« C’est mon passé qui a façonné ma façon de penser
En vérité, elle se résume à ne jamais oublier
Les erreurs commises et les leçons apprises
Si tu te souviens de ça tu remportes la mise[1] »
(Suprême NTM – De personne je ne serai la cible – 1991)
En tant qu’êtres humains, notre rapport à l’espace est très subjectif comme le rappelaient l’anthropologue Serge Bouchard et Jean-Philippe Pleau dans l’émission « C’est fou », qui était diffusée sur Radio Canada le 14 septembre 2020[1].
Les lieux où on habite ainsi que les relations que l’on entretient avec eux sont porteurs de mémoire et ils ne sont plus définis uniquement à travers la fonction qu’ils représentent, mais aussi au regard des représentations culturelles de la vie collective.
C’est dans cette perspective que nous proposons de passer en revue trois bandes dessinées qui ont pour sujet/objet le lieu. Les trois auteurs de ces œuvres, qui ont dû quitter leurs pays respectifs, évoquent leurs souvenirs dans des contextes de tension politique extrême :
Rwama T.2 : Mon adolescence en Algérie (1992-2000)
Publié par Salim Zerrouki, Rwama est un diptyque qui explorait dans le premier tome les souvenirs d’enfance. Né en Algérie en 1978, il grandit à Chevalley dans un quartier situé sur les hauteurs d’Alger et qui est assez proche de la Cité Olympique du 5 juillet. Adulte, il a vécu en Tunisie pendant plusieurs années. Il vit en France depuis 2023.
Son sens de l’autodérision et son humour noir, lui ont permis de travailler en tant que caricaturiste et de publier plusieurs ouvrages avant de dresser un portrait politique et religieux de l’Algérie dans sa nouvelle BD, où il dépeint ses états d’âme à travers le prisme de l’édifice où il a grandi.
Afin de nous permettre de saisir l’importance de ce bâtiment, Salim Zerrouki a choisi de le rendre vivant et de l’imprégner de tout un tas d’émotions. Ce lieu où il a grandi et qui était plein de vie, s’est déshumanisé peu à peu à mesure que les années passaient. Multipliant les clins d’œil et parsemant son œuvre de tout un tas d’expressions algériennes, l’auteur décrit avec un regard d’enfant des ponts de la mémoire collective (Voir le tome 1).

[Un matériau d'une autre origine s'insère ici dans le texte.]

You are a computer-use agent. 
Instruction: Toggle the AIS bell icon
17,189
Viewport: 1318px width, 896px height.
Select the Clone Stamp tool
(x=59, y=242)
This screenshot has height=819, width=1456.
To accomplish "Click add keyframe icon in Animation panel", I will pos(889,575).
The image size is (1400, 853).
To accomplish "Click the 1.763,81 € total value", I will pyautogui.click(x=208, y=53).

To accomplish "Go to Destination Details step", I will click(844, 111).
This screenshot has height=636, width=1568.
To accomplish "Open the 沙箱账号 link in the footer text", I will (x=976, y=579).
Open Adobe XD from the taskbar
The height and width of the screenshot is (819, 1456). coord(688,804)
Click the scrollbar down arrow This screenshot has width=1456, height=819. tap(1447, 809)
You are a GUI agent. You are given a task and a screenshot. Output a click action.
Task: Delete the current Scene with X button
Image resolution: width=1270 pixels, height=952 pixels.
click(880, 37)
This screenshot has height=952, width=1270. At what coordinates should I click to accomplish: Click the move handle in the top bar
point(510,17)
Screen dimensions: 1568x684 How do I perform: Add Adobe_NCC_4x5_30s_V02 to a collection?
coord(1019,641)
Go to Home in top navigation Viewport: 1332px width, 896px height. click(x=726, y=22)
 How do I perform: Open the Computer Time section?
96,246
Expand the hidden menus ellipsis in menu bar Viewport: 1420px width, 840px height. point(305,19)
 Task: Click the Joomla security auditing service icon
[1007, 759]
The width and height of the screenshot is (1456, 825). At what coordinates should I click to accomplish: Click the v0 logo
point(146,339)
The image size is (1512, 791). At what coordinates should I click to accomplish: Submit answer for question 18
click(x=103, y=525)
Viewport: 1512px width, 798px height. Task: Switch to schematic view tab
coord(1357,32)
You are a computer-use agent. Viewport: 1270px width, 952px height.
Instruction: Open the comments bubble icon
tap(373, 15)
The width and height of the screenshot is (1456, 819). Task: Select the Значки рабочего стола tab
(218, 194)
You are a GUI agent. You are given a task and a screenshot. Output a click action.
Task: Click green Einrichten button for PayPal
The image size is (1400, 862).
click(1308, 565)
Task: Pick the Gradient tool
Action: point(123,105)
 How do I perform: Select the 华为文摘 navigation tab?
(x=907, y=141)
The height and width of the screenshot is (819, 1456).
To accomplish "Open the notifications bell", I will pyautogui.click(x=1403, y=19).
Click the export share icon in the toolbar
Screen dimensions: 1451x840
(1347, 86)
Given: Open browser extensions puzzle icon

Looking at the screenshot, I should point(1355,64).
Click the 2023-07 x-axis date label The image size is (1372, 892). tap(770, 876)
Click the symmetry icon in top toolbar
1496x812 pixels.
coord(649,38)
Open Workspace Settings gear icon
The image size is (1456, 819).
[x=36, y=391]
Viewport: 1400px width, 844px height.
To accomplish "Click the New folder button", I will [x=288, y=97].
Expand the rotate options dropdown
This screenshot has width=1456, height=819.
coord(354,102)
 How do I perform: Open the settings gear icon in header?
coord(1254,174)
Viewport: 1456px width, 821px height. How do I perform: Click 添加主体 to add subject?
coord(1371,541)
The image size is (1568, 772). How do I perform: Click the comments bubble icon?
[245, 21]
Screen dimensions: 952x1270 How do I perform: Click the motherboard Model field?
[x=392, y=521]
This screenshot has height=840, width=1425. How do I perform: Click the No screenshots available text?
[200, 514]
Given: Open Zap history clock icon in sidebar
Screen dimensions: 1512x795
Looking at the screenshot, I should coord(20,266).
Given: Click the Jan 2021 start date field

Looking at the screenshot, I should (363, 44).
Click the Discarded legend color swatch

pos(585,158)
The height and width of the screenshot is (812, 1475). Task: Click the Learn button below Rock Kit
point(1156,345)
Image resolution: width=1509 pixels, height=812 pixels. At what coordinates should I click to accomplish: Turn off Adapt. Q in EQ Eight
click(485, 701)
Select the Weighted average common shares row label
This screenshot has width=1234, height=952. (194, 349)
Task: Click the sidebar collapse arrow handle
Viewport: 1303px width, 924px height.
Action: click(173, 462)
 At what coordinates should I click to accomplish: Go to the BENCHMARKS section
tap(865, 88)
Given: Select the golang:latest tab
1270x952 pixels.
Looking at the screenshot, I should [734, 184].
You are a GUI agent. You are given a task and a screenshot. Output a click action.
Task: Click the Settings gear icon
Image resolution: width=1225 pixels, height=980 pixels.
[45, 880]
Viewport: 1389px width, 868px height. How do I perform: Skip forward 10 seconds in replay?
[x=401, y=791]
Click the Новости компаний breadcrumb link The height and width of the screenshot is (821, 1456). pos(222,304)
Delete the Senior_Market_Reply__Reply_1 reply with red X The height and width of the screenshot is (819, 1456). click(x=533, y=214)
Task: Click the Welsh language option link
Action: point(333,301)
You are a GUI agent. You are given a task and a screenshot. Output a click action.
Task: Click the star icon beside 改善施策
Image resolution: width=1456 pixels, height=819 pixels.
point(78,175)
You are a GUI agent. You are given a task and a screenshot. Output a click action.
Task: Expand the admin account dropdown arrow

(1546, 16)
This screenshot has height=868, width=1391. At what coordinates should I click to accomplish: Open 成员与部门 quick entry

Ce bâtiment qui était à la pointe de l’architecture moderne en son temps, est passé en état de décrépitude à mesure que le temps passait, à l’image des changements qu’a connus l’Algérie des années soixante-dix jusqu’au début des années quatre-vingt-dix.
Salim Zerrouki qui avoue avoir eu la chance de connaitre un immeuble en forme d’arc de cercle illustre, ce passage de l’enfance à l’adolescence, en passant par les années de lycée avant son entrée à l’université.
À l’image de toute une génération qui a été marquée par la situation sécuritaire en Algérie durant les années quatre-vingt-dix, il raconte dans ce second volume[2], les moments important de sa vie, auprès de sa famille et ses amis. Pour ce faire, il use d’un humour dérangeant au style provocateur sur un ton qui dénote avec celui adopté dans le premier tome.
Il y décrit la décennie noire par ces mots : « Les années qui ont suivi l’arrêt du processus électoral en janvier 1992, furent appelés «la décennie noire». Cette dénomination tend à masquer la réalité des violences et des faits, je ne l’utiliserai pas. Dans le récit qui suit je raconterai «la guerre civile» » (Page 5).
Le génie de Beyrouth T.1 : Rue de la Fortune de Dieu
Né en 1946 à Beyrouth, dans une famille libanaise juive d’origine syrienne, Sélim Nassib vient de publier le premier tome du triptyque Le génie de Beyrouth[3] qui évoque sa ville et son pays : le Liban.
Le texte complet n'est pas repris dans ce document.